Oh yeah, sorry,I should've probably not marked this issue as "fixed" since it's only fixed by using async closures: https://play.rust-lang.org/?version=nightly&mode=debug&edition=2021&gist=418d9b8f3162a865b57d725c43458ad8 (which still ICEs since it's on yesterday's nightly lol)

Notice that I've turned || async {} into async || {}.

The only thing I fixed with that PR was async closures ICEing.

compiler-errors commented 3 months ago

But I still don't know why rustc can't just copy that plain old data for me. I think my intent expressed in the code should be clear to the compiler and I think it's totally safe and sound to do that.

The compiler is necessarily conservative in what it chooses to capture by-ref or by-move. It turns out that unless you write move, the compiler will always capture a reference to any data that is Copy. This is a quirk, but I believe it was chosen to avoid moving large Copyable data into closures by value when they can be copied at the point in the closure that would've moved the data.

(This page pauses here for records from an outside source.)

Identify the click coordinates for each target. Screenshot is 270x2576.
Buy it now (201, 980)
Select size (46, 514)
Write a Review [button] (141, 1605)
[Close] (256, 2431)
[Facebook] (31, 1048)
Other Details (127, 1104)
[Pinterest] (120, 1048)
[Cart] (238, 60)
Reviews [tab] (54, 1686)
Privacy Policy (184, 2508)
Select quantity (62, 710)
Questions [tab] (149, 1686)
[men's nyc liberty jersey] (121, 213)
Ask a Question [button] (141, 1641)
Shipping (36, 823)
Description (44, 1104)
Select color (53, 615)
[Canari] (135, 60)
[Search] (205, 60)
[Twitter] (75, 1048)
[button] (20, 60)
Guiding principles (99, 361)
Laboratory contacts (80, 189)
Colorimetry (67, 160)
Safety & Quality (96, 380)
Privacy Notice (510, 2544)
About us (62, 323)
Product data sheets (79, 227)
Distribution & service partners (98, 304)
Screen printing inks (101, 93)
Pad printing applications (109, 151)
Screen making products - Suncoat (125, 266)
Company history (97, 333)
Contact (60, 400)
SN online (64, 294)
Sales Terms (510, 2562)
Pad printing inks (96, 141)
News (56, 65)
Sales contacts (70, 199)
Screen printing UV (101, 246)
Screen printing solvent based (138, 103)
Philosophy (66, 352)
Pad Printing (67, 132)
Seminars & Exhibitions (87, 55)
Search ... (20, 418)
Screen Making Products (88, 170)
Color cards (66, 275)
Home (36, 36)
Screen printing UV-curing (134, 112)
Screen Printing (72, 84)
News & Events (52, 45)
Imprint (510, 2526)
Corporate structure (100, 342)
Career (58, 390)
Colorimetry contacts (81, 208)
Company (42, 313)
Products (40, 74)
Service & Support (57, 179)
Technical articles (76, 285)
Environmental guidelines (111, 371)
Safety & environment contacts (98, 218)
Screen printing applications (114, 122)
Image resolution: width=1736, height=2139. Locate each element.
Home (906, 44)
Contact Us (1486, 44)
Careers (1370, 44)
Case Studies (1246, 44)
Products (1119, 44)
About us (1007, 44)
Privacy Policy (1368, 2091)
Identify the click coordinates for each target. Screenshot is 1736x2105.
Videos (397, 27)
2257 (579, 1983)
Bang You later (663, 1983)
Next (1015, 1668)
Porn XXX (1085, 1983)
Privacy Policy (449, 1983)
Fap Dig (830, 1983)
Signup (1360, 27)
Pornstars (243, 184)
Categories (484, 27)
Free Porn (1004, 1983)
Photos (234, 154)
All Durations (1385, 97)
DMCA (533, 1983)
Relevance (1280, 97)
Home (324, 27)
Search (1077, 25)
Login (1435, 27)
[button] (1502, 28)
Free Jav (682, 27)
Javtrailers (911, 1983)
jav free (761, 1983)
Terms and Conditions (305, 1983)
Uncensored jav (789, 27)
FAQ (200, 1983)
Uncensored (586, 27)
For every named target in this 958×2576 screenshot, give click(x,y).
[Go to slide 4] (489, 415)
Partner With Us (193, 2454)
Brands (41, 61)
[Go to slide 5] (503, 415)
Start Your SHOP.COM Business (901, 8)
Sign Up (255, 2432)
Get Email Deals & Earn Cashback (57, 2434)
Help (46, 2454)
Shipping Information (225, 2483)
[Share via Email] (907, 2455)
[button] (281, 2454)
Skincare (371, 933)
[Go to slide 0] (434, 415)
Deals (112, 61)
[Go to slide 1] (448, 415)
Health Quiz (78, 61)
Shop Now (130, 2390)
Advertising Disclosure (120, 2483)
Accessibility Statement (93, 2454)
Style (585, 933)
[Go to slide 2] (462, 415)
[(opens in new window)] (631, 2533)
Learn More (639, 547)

This is unfortunately an observable detail in the closure capture analysis algorithm, so I don't think it's possible to change. So you're just gonna have to write async move to force the compiler to do what you want it to (like I had demonstrated above). Sorry! Hopefully this will become easier to write when async closures land.

ifsheldon commented 3 months ago

I believe it was chosen to avoid moving large Copyable data into closures by value when they can be copied at the point in the closure that would've moved the data.

OK, fair enough, but does that means we need to wait for something like Claim to clear the concern of moving large Copyable data before actually fixing this?

Or, can we make a little exception for builtin numeric types like i*, u*, f*?